There are only two things certain in life – death and taxes. Unfortunately, Condo fees – also known as assessments – are a form of taxes. They pay for the maintenance and operation of your Association. The key with assessments is to try to keep them as low as possible while still properly funding the necessities. When Condo Association assessments increase, Owners want to know why. Here are the steps you should take to figure out if those increases make sense or not.
Your Condo Has the Authority to Raise Assessments
First, keep in mind that your Condo has the authority to raise assessments. Assessments can be raised by nearly any amount as part of the annual budget process. They must be published in accordance with your Bylaws, typically with a 30-day notice process, but the fees can go up.
Your Board can also initiate a special assessment to raise funds. Generally a smaller amount of money, as specified by your Bylaws, can be assessed instantly. Larger amounts require a vote. Keep these things in mind when your Condo Association assessments increase. Your Board does have the authority, but remember that they are Owners as well and have to pay the same amount.
Find Out Why There is a Condo Association Assessments Increase
Whenever fees increase, there is often great anger. However, it is entirely possible there are legitimate reasons for the increases. A reserve study may have revealed that that the Condo is under funding critical future items. Perhaps you’re a conversion and you have deferred maintenance.

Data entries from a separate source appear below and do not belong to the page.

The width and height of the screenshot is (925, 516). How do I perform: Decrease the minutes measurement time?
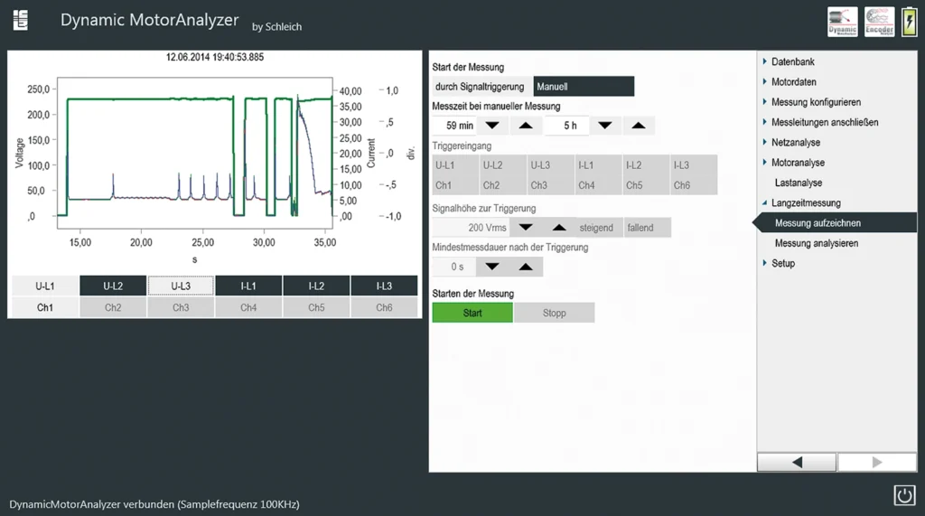point(491,126)
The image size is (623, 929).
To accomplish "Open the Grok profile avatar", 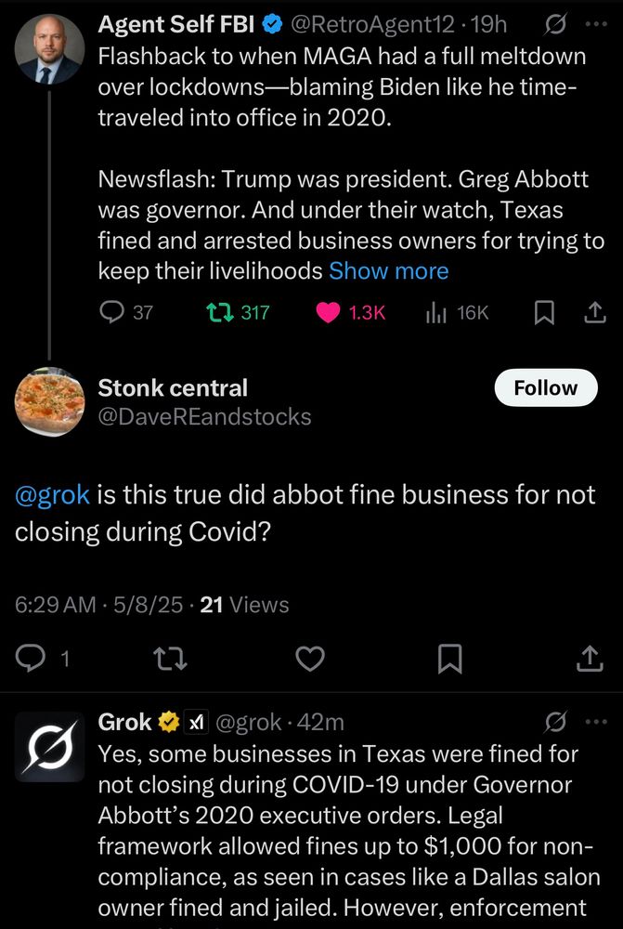I will (x=49, y=745).
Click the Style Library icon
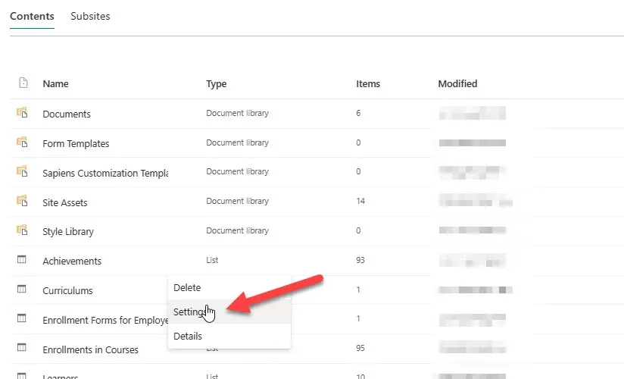This screenshot has width=624, height=379. click(22, 231)
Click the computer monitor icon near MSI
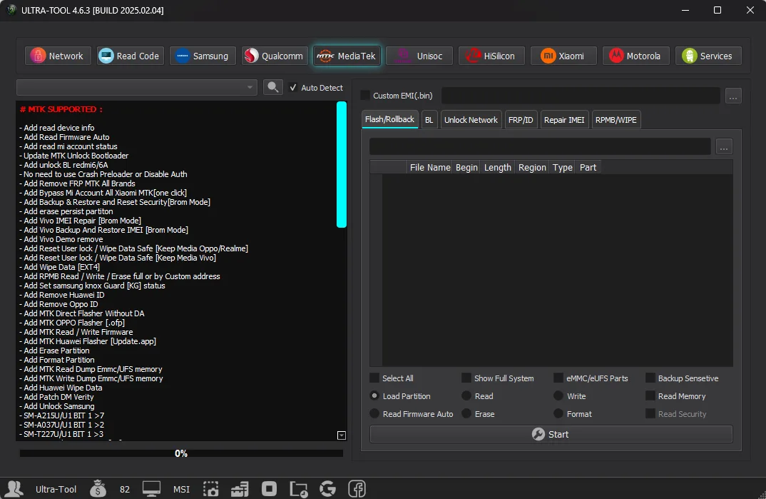 point(151,489)
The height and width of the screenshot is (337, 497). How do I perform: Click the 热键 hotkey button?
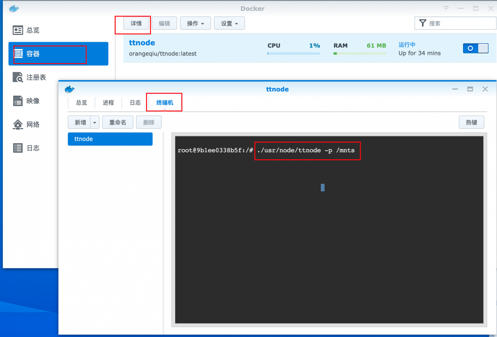point(471,122)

Your Condo Board should explain things in the budget or via town halls. Review those sources of information before you rush to any judgments. If the information is not available, request it from your Condo Association.
What to Do If Information is Not Provided or Not Reasonable
Fee increases on their own are not surprising. Even large increases can be explained reasonably. Here are some possible scenarios you may encounter when you reach out to your Board and how to handle them:
- The Board refuses to provide information at all. This is inappropriate and potentially illegal. Rally the troops and get the answers you deserve. Consider requesting financial documents (which all Owners have a right to) for independent review.
- The Board provides the information, and the purpose for the funds seems like it is not urgent (i.e., landscaping). In this case, the Board’s judgment trumps that of an Owner’s, but you are not without recourse. Start making yourself known at meetings, bring a friend, and consider running for the Board so you can set policy decisions yourself.
- The Board provides the information, but it seems like there are gaps or holes in it. In this case, they may genuinely need good advice. Inquire if they have technical representation reviewing plans and have peer reviewed the purpose of the expenditures.
No One Likes Fee Increases, But…
Paying more money is never fun. In some cases, however, it may be unavoidable. While there is a perception that Boards maliciously raise fees, remember that they pay the same as everyone else. They suffer equally when there is a Condo Association assessments increase. However, there can be shenanigans, so you should always be an informed and involved Owner. Make sure the fee increase is going to the right things, and you’ll lead a better Condo life.